*Texto fuente*:
================================

Si estos personajes importan, si trascienden, es porque constituyen la gran camada literaria y cultural que acompaña el crecimiento de los mexicanos que vivirán el paso al nuevo milenio. Son cronistas, son novelistas, cuentistas, dramaturgos, poetas que, al ritmo con el que el país se moderniza y deja de contemplarse a sí mismo para integrarse al mundo, manifiestan su mirada cosmopolita e impregnan las biografías de los miles que los leen: la vocación por la traducción, por hacer nuestros a los clásicos y a los modernos que brillan en otras lenguas.
A José Emilio Pacheco lo comienzan a leer en tanto poeta y crítico; aparecen sus textos en numerosas publicaciones de aquello que empezaba a ser el fin del siglo XX; en muchas de ellas se escribirá la crónica de los tiempos que estaban cambiando. A JEP —el famoso acrónimo— se le encuentra en las páginas de El Diorama de la Cultura, la Revista Mexicana de Literatura, la Revista de la Universidad y de muchas más; su voz se extiende y se consolida en un suplemento legendario en la historia del periodismo cultural: México en la Cultura, del semanario Siempre!; por extensión, y por esos altibajos que tiene la vida de las publicaciones mexicanas, el gran suplemento de los años 80, Sábado, se volverá también estación de partida hacia la mirada de tantos y tantos que no pueden pagarse el lujo de entrar a una librería.
Los primeros libros tienen la voz poética de Pacheco: Los Elementos de la Noche (1963) y El reposo del fuego (1966). Ahí están ya algunos de los grandes temas que sus lectores fieles seguirán encontrando: el paso del tiempo, el mar, la mirada desolada ante el desastre de los hombres, la infancia que se desvanece. Pero también está ese rasgo que lo hará cercano a tantos y tantos habitantes del monstruo que hoy se llama megalópolis: la ciudad, la Ciudad de México, en sus caídas, sus derrotas y sus desastres.
A lo largo de los años; sea bajo el manto de la poesía o en la narración o en la crónica, JEP nunca puede separarse de su ciudad. Su otra constante es la historia, la propia, la cercana, la política, la literaria, la del mundo: en sus palabras adquiere permanencia la cámara fotográfica, el Carbono 14, la vieja Venecia carcomida por el mar, la tempestad de fuego que acabó con Pompeya, las bengalas de Tlatelolco. Pacheco no se sustrae a su condición de hijo de su siglo, y al hacerlo, a lo largo de sus 16 libros de poesía, con piezas muchas veces retrabajadas; sus dos novelas, Morirás lejos (1967) y Las batallas en el desierto (1981), los tres volúmenes de cuentos —El viento distante (1963), El principio del placer (1972), La sangre de Medusa y otros cuentos marginales (1990)—, y las formidables compilaciones de sus Inventarios fueron construyendo, al paso de los años, un legado que abundantes lectores recogieron con entusiasmo. Sus libros, el que más, el que menos, no han dejado de reditarse y fueron las piezas para ir construyendo una relación con un público fiel que se adaptó a su personalidad, dulce, discreta y enemiga de los espectáculos; al mismo tiempo generosa y sabia para quienes tuvieron la oportunidad de trabajar y, así, aprender de él.

================================

*Problema propuesto*: En el texto sobre José Emilio Pacheco, ¿qué dos libros se mencionan como los primeros con su voz poética?

[Registros de una fuente de datos]
================================

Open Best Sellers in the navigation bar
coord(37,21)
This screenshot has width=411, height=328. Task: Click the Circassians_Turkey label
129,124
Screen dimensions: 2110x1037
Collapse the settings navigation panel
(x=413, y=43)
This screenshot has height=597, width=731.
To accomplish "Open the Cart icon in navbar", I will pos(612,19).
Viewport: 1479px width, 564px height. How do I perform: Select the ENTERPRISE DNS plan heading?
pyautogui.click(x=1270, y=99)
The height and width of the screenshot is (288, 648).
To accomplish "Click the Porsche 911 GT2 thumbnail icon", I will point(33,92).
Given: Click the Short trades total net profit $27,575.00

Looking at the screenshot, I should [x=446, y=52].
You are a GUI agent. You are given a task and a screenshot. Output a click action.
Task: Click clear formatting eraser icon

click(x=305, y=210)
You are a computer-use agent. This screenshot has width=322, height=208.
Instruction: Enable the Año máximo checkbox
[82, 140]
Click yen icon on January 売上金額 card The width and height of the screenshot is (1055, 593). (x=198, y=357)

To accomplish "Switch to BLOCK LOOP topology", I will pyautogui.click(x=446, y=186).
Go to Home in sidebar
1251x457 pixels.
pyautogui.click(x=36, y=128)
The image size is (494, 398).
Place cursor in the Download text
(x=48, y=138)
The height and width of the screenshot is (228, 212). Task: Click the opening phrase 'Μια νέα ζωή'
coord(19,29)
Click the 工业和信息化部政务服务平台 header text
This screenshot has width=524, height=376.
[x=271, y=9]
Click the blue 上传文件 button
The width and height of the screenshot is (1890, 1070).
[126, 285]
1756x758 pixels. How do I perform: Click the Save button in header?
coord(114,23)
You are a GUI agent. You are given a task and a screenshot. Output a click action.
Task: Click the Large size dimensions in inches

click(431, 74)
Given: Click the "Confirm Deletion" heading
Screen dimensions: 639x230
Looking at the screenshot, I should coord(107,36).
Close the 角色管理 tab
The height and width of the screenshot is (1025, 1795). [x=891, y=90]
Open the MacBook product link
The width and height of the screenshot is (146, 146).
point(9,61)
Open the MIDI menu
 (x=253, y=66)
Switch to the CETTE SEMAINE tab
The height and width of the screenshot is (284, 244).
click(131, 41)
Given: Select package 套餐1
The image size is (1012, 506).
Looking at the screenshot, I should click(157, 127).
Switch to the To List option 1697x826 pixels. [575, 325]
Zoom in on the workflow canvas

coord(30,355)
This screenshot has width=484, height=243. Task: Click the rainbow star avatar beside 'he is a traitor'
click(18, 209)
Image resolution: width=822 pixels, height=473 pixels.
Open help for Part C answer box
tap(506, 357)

================================

*Solución*: Los Elementos de la Noche (1963) y El reposo del fuego (1966).